[Start of section]
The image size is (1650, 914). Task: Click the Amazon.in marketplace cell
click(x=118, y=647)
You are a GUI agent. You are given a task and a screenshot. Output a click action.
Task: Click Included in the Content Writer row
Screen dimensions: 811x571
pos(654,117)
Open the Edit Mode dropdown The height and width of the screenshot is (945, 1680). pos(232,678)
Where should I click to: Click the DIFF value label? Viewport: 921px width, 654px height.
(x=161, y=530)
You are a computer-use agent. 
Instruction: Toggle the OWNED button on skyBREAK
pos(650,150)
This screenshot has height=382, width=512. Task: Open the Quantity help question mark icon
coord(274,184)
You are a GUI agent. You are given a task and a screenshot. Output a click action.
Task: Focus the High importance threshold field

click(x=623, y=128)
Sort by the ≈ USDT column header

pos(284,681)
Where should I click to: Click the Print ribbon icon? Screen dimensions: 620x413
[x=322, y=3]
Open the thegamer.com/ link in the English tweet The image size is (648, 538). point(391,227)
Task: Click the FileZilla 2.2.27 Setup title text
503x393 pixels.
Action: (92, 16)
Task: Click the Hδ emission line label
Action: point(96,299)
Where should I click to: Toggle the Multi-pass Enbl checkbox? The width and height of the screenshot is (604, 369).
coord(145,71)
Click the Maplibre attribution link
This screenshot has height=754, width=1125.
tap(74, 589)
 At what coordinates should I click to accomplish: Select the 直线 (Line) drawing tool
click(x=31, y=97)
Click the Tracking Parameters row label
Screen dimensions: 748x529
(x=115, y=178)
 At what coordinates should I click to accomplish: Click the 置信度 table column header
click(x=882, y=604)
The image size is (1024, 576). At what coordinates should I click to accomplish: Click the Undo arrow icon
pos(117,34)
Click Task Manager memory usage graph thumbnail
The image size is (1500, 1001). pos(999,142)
[End of section]
WHAT YOU ARE ASKED TO DO:
Retype the lines of the material from the one containing "The image size is (1024, 576)." through the last line, exactly, and give no other lines.

EXERCISE ANSWER:
The image size is (1024, 576). At what coordinates should I click to accomplish: Click the Undo arrow icon
pos(117,34)
Click Task Manager memory usage graph thumbnail
The image size is (1500, 1001). pos(999,142)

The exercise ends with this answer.